Click on title to see the film’s trailer

The Assassin ***½ Directed by Hsiao-Hsien Hou. An assassin (Qi Shu) accepts a dangerous mission to kill a political leader in seventh-century China. Conventional and easy-to-follow narratives can be found anywhere, but very few of them occur in films that are as visually ravishing and formally graceful as what Hou has cooked up here.

Chi-Raq *** Directed by Spike Lee. A modern day adaptation of the ancient Greek play Lysistrata by Aristophanes, set against the backdrop of gang violence in Chicago. Lee’s carnival-esque filmmaking style, which can leave some of his joints in tatters, helps this one expand in sorrowful heart and indomitable wit. This is a vibrant community mural of a movie, and it stretches to the horizon.

The New Girlfriend *** Directed by Francois Ozon. A young woman (Anais Demoustier) makes a surprising discovery about the husband (Romain Duris) of her late best friend. Duris and Demoustier are excellent in a pair of exceedingly complex and emotionally fractious roles, and Ozon’s supremely confident directorial hand and clear affection for these characters transforms the film from a could’ve-been psycho-thriller into a smart, humanistic examination of identity reshaped in the shadow of grief.

In My Father’s House *** Directed by Ricki Stern, Anne Sundberg. After rap artist Che "Rhymefest" Smith decides to raise his new family in his boyhood home on Chicago’s South Side, he learns that his estranged father is a homeless alcoholic living in the neighborhood and sets out to reestablish a connection. Filmmakers Stern and Sundberg bring a skilled and nuanced storytelling to the film, which never shies away from the harder moments.

Meet the Patels *** Directed by Geeta and Ravi Patel. An Indian-American man (Ravi Patel) who is about to turn 30 gets help from his parents and extended family to start looking for a wife in the traditional Indian way. A clever hybrid of documentary and romantic comedy.

A Brilliant Young Mind **½ Directed by Morgan Matthews. A socially awkward teenage math prodigy (Asa Butterfield) finds new confidence and new friendships when he lands a spot on the British squad at the International Mathematics Olympiad.
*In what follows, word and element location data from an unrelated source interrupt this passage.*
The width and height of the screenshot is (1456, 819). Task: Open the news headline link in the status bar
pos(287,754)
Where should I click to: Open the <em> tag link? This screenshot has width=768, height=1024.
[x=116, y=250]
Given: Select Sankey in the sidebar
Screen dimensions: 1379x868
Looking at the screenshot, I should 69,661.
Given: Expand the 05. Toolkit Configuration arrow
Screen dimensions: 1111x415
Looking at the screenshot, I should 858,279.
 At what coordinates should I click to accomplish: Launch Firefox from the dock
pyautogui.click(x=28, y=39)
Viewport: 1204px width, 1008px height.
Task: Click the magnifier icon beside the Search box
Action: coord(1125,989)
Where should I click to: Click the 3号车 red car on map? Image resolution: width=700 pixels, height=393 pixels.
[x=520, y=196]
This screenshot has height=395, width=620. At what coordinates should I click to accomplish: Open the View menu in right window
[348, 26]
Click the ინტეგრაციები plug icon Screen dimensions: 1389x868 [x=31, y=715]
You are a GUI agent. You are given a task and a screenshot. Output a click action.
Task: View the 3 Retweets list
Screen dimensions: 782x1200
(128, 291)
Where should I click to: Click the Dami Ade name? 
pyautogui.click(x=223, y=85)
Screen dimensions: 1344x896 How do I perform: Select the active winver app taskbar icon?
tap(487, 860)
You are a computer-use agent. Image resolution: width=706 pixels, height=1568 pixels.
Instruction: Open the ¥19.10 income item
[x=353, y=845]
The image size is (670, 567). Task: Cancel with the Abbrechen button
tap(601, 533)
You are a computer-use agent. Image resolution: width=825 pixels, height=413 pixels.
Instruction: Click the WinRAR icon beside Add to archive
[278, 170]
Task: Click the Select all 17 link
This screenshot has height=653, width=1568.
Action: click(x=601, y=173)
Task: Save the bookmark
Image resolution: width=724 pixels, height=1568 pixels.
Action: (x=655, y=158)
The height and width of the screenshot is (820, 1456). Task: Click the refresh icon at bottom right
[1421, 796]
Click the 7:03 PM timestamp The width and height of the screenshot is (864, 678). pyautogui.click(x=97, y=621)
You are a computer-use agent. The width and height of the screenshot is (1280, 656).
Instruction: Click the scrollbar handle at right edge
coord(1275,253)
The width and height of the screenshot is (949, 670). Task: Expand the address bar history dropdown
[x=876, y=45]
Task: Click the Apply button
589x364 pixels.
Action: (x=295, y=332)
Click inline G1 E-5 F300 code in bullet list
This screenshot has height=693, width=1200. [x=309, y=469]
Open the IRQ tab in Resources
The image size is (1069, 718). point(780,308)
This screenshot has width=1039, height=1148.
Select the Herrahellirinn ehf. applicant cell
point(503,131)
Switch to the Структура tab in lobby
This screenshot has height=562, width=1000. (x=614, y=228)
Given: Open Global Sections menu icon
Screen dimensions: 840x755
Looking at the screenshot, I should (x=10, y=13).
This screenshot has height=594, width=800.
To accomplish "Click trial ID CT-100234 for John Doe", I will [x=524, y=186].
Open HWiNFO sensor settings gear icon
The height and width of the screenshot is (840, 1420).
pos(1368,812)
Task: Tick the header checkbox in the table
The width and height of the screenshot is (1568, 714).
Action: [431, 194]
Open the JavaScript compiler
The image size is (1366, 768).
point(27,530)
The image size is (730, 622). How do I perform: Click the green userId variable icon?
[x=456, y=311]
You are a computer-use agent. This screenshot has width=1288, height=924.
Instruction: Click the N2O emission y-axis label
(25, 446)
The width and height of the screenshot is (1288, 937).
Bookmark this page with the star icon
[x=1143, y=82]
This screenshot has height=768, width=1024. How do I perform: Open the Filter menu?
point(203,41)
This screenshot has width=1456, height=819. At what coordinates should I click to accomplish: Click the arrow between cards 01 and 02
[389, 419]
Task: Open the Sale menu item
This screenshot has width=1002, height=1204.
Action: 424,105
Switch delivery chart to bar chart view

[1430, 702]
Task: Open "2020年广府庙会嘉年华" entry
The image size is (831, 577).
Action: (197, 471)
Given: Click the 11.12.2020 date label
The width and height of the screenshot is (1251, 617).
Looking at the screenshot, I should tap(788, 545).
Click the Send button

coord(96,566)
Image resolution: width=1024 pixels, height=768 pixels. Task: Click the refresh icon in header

The success here is mostly due to nuanced performances and an appreciation for what these kinds of films require.

Goosebumps **½ Directed by Rob Letterman. A teenager (Dylan Minnette) teams up with the daughter (Odeya Rush) of young adult horror author R. L. Stine (Jack Black) after the writer’s imaginary demons are set free on the town of Madison, Delaware. There’s a streak of old-fashioned B-movie spooky playfulness here, and when actual, motivated characters are on screen it’s delightful.

The Wannabe ** Directed by Nick Sandow. Hell-bent on becoming a big-shot gangster, Thomas (Vincent Piazza) will do anything to get in good with the Mafia. But when his inept efforts fall flat, he and his wife (Patricia Arquette) set out to rip off the mobsters Thomas was hoping to impress. Since Thomas’ character is incapable of change or variation, and the film’s only engaging supporting players occupy a small fraction of the running time, it falls squarely upon Arquette to carry the film.

BurntDirected by John Wells. A chef (Bradley Cooper), who destroyed his career with drugs and diva behavior, cleans up and returns to London, determined to redeem himself by spearheading a top restaurant that can gain three Michelin stars. A tasteless concoction — one gay character is particularly misjudged — that’s instantly forgettable.

Brush With Danger ½* Directed by Livi Zheng. Two undocumented immigrants to America, a brother and sister, struggle to get by in an unfamiliar world until the girl’s paintings catch the eye of an art broker who wants to sell them. Although the characters repeatedly express their worship of "original art" in gilded frames, the script consists of singularly unoriginal dialogue.